I joined Hyperion because I have experience in developing solar projects in the past. Using that, I’m going to develop projects that already have the PPA. The PPA is the critical piece, because I know from my work in developing and getting PPA’s that it takes a lot of time. You need to get the land lease, the environmental approval, studies, and grid connection. Getting all of those licenses together to get the PPA takes time. But once you’ve got it then you still need to get the finance to build the solar farm.
What Hyperion will address is the financing of PPA projects and building, using my experience, these projects. Then we will either run the projects or sell them on.
ML: As an investor, how would you keep track? Do you have a specific platform for this transparent look into your investment?
NS: It’s going to use the Ethereum platform, using smart contracts to give total transparency through the investor portion of the website to see how the projects are performing, what energy is being produced and what returns you are going to accrue at the end of the period. I think there’ll be dividends every six months, not sure if that’s defined by the financial team yet.
ML: What is problematic for people who want to get involved in renewable energy?
NS: Ordinary people cannot invest in solar power at the moment, the only way a solar project can get funding is by going to the debt or equity markets, and that entails all of the traditional challenges of negotiating with multiple potential partners to decide who is going to team up with you on a potential project. That can take an enormous amount of time, and sometimes it can end in no result.
This is where smart contracts with blockchain can allow a kind of a crowd funding to take place to alleviate all of that negotiation with equity partners, and then we can leverage the fund with debt through our debt partners. Therefore it gives us the ability to go at scale to address the opportunities in the market, whilst all the time giving the token holders total transparency.
I’m there to make sure that the projects are built. Using experience I’ve gained from Shannon Energy where we built projects in the past, I can identify those PPA projects and start the building process as soon as possible. We’ve already identified a number of PPA projects that we could start building the month after next.
ML: You mentioned your experience with Shannon Energy, could you tell me a little bit about your background?
NS: Sure, so Shannon Energy started about five years ago building large projects in South Africa, and subsequently built various smaller projects in Europe, and we’re now building in Iran. Shannon Energy has lots of experience of getting PPAs and building power plants.

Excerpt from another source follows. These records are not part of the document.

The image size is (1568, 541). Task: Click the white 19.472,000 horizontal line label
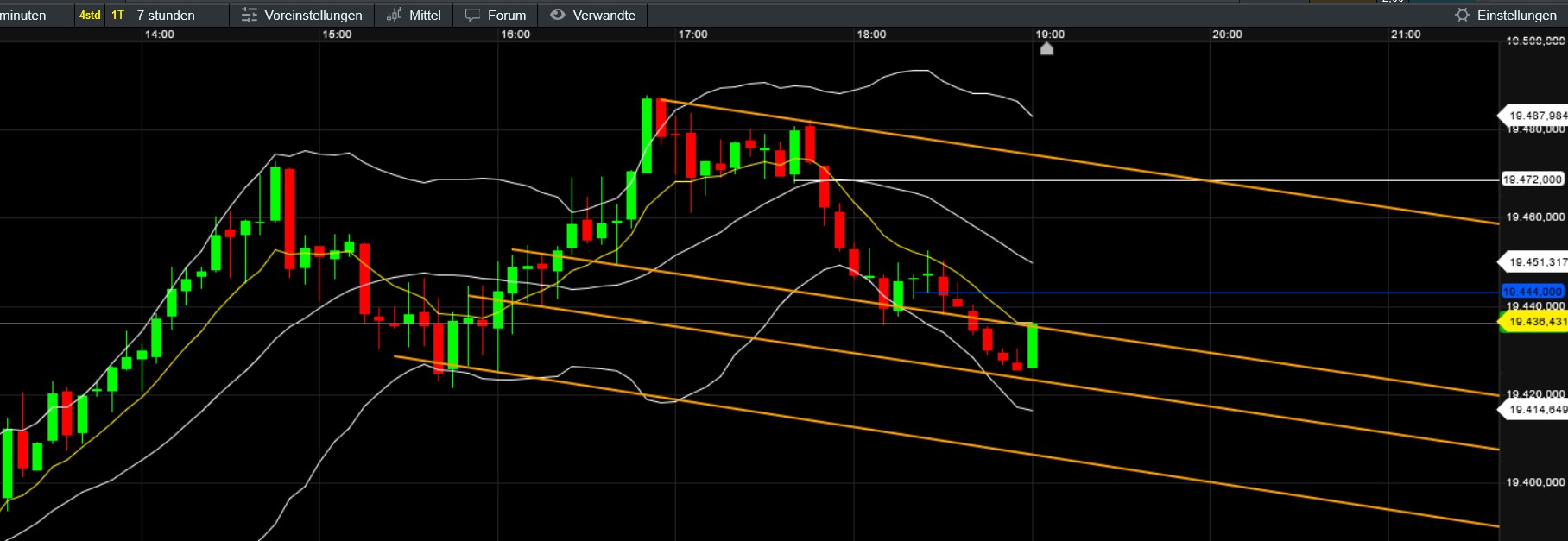coord(1533,179)
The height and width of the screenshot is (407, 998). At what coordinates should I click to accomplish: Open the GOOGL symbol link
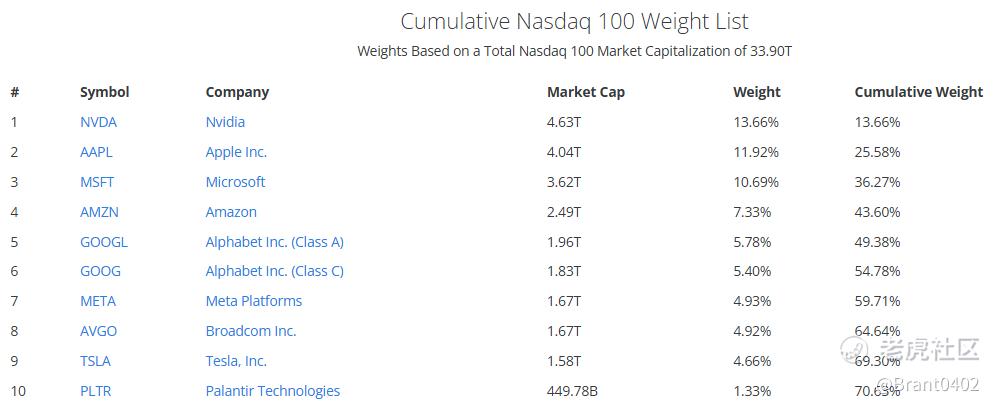pos(104,242)
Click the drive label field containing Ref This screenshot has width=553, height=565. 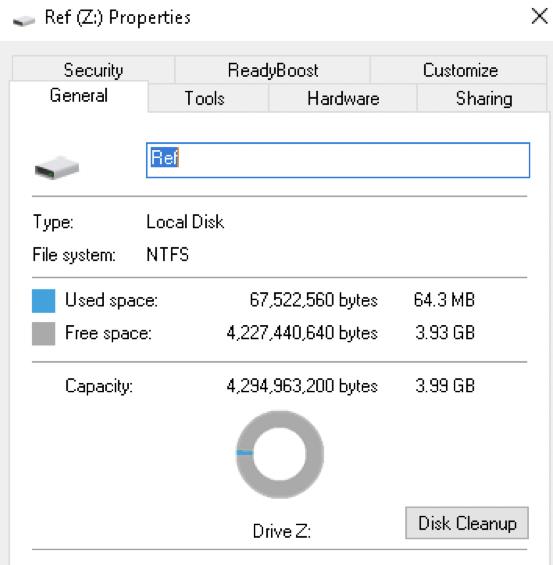[x=338, y=160]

We’ve seen the challenges that have come about through this process, and that’s why I’ve joined Hyperion to help them overcome these challenges. We will also be joined on our advisory board by one of our project directors in Shannon, Nathan Schmidt. Hyperion will have a team of solar experts to draw on so it can build rapidly.
ML: You come very much from a renewable background, what do you think the effect of blockchain has been on the energy industry?
NS: I’m new to blockchain, I’m fascinated by how it is beginning to pervade every aspect of what we do, removing middle men and disintermediating, to allow ordinary investors to bypass all those intermediates and invest in asset based projects. That to me is fascinating and I think it’s the first step in a peer-to-peer relationship that an investor can have with an asset. I think solar is just one aspect, I’ve seen other coins through ICO’s, I’ve seen property, I’ve seen wine, art, everything really.
What I think the next stage is, because blockchain permits it, is to allow trading of those coins in the market. Again it’s not something I’m familiar with, but blockchain permits it and I think it’s great.
I think legislation will come to make people more comfortable about investing in this marketplace; although obviously the early movers are probably the ones who get the biggest advantage like in most things. I would welcome more legislation because it makes it better for people who worry if it’s going to be compliant with any future rules.
We’re seeing that at Davos already, there was also an article recently in the Financial Times saying that the banking community cannot ignore cryptocurrencies and ignore ICOs so it’s going to happen. Bring on the legislation and let everybody have access – without paying the intermediates big commissions – to invest in these projects.
ML: In terms of Hyperion’s ICO, how optimistic are you feeling?
NS: Very, I think it’s going to be a huge success. All the indicators from people who know and have done ICOs – and I understand that there have been more than a thousand ICOs done to date – have been positive. I suppose what makes Hyperion different to many previous ICOs is that there is an identifiable asset class underpinning it, which is PPA projects with an identifiable return. That makes the Hyperion ICO a bit different from other ones that you might be worried about.